Living with Scleroderma

A Mother-Daughter Journey With Scleroderma

By March 14, 2025No Comments

Being diagnosed with scleroderma is uncommon, but for Missa P. (dx 2023), the experience was even more unique—as it was one she shared with her late mother, Karen (dx 2012).

“I watched my mother research ways to manage her scleroderma symptoms, not realizing that one day, I’d be doing the exact same things to manage my own,” she says.

Both she and her mother first experienced symptoms of Raynaud’s phenomenon in their early 30s. Karen was initially misdiagnosed with lupus in 2002, and it took a decade before she received the correct diagnosis of systemic scleroderma. At around the same age, Missa also started to develop symptoms and eventually received a scleroderma diagnosis.

Scleroderma changed her mother’s life significantly, causing her to leave work and focus on managing her health at home. “Going out to events was difficult for her, and she preferred to stay at home most times,” Missa explains.

For Missa, climate played a huge role in managing her condition. “I lived in Iowa for five years. The winters were too extreme—it would get to -15°F at times,” she says. “My job was able to help me move to California, and this has helped keep my Raynaud’s episodes down significantly.”

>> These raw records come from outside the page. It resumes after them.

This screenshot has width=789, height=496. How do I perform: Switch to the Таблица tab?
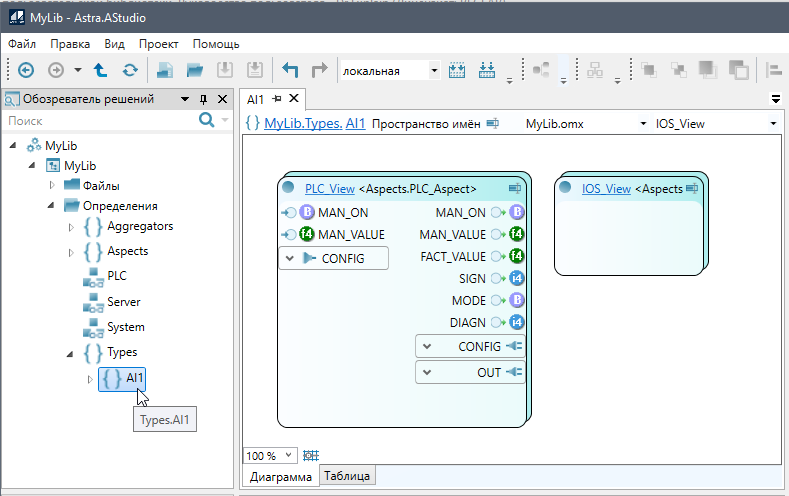[x=347, y=476]
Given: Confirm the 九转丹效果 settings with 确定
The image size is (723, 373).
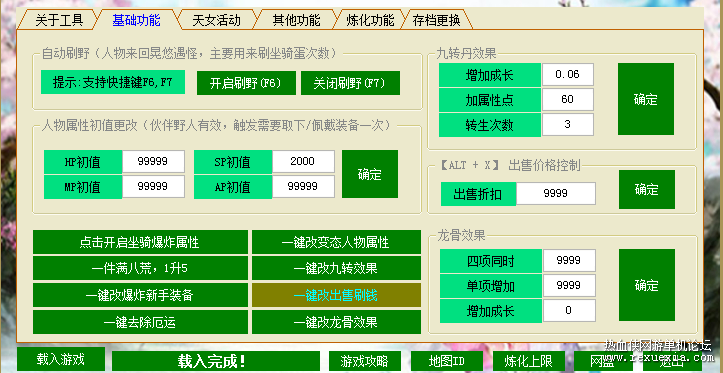Looking at the screenshot, I should [x=646, y=99].
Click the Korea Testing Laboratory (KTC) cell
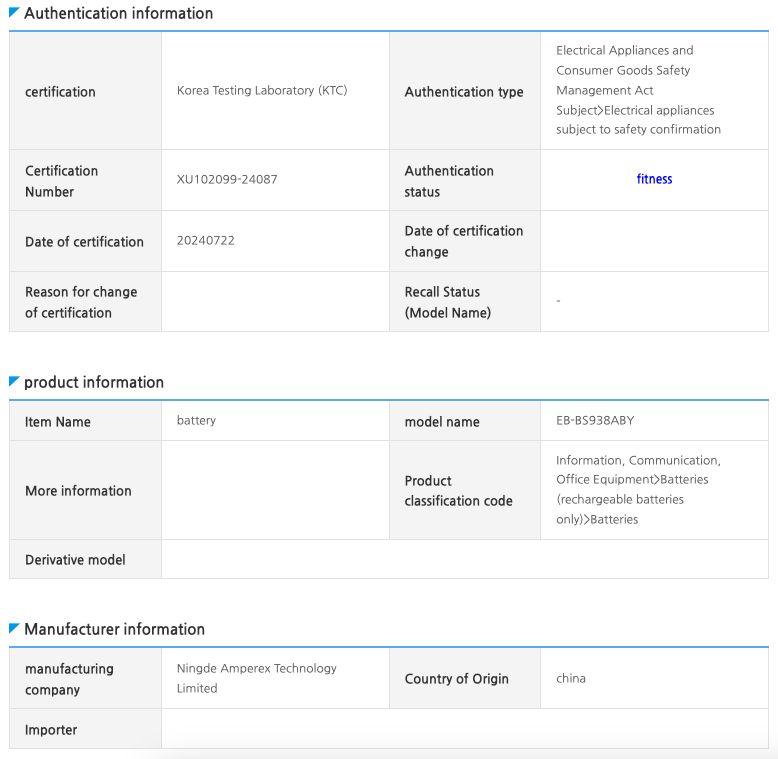The height and width of the screenshot is (759, 778). point(262,90)
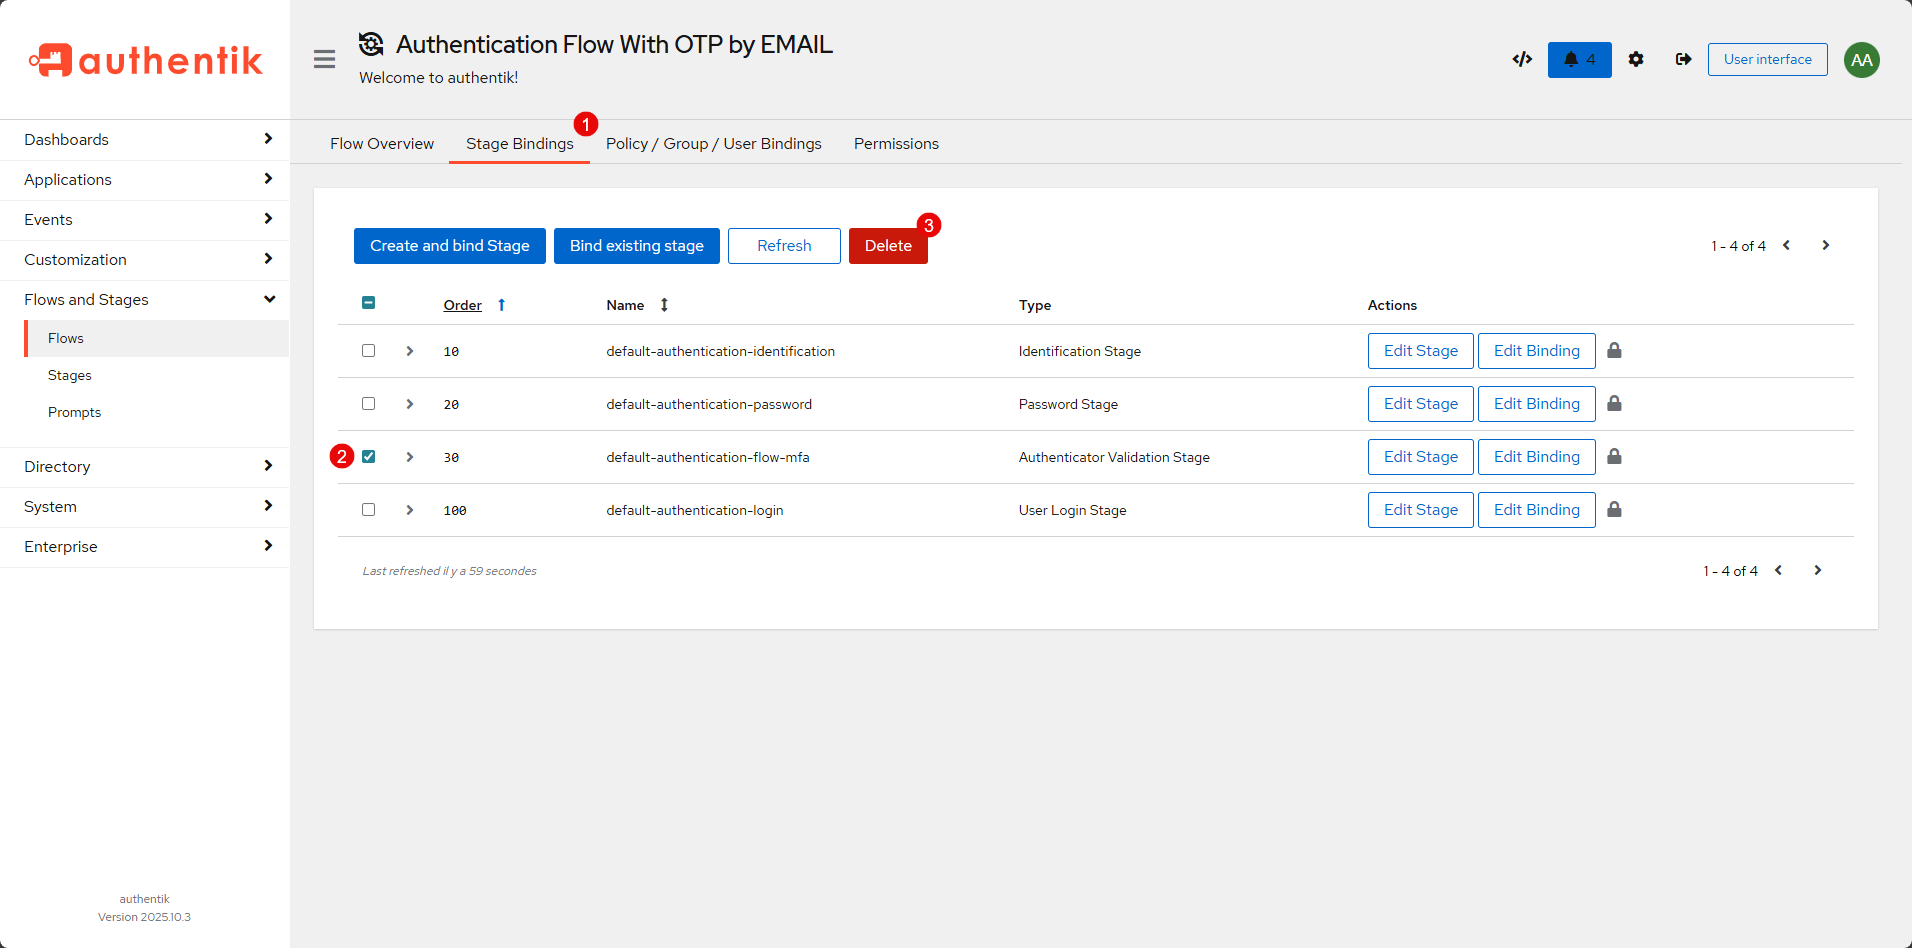Click the red Delete button
1912x948 pixels.
click(888, 246)
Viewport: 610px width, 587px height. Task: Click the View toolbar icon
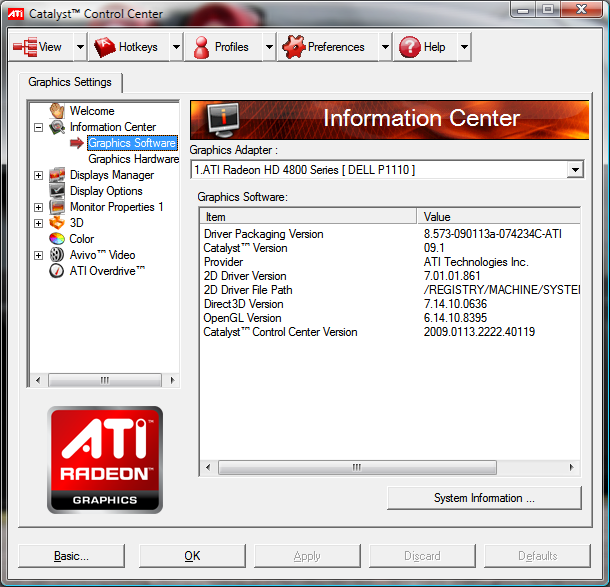[25, 47]
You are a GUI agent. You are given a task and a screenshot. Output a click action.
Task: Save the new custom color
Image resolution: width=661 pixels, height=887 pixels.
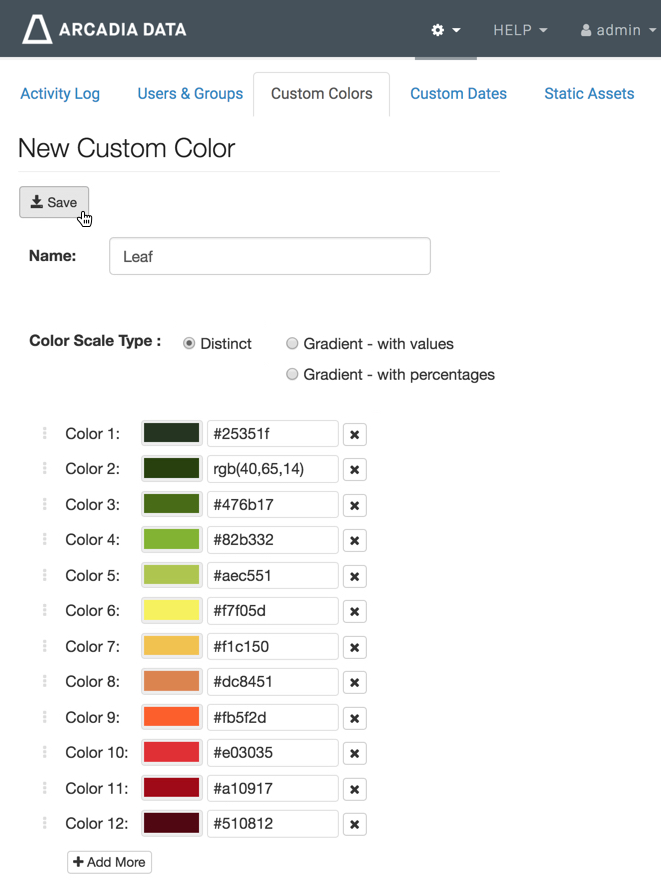(x=54, y=202)
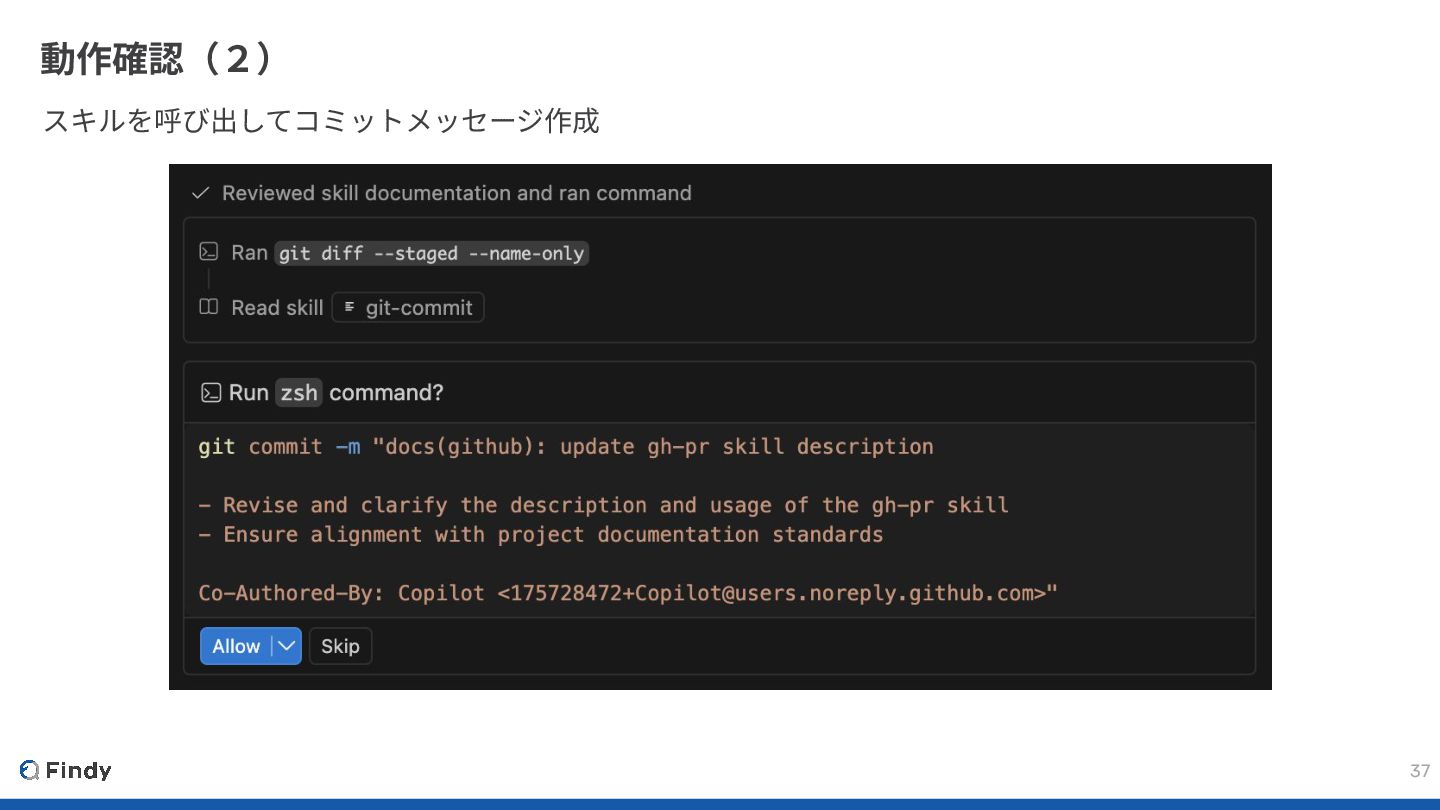This screenshot has width=1440, height=810.
Task: Click the slide title 動作確認（２）
Action: pos(157,60)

Through it all, Missa remains committed to raising awareness, especially for families like hers, where both a mother and child share the diagnosis. “There may be others going through the same thing. I want to be a voice for them and show that we are a community,” she says.

In 2022, Missa’s mother passed away from complications of scleroderma, a loss that continues to drive Missa’s commitment to supporting research. “My mother wanted to see progress for people with scleroderma. I want the same for future generations,” she says. “Most people don’t even know this disease exists. That’s why research is so important—so we can change that, and one day, find a cure.”

We are grateful to Missa for sharing her story and for her dedication to raising awareness. At the Scleroderma Research Foundation (SRF), we share her passion for funding scleroderma research.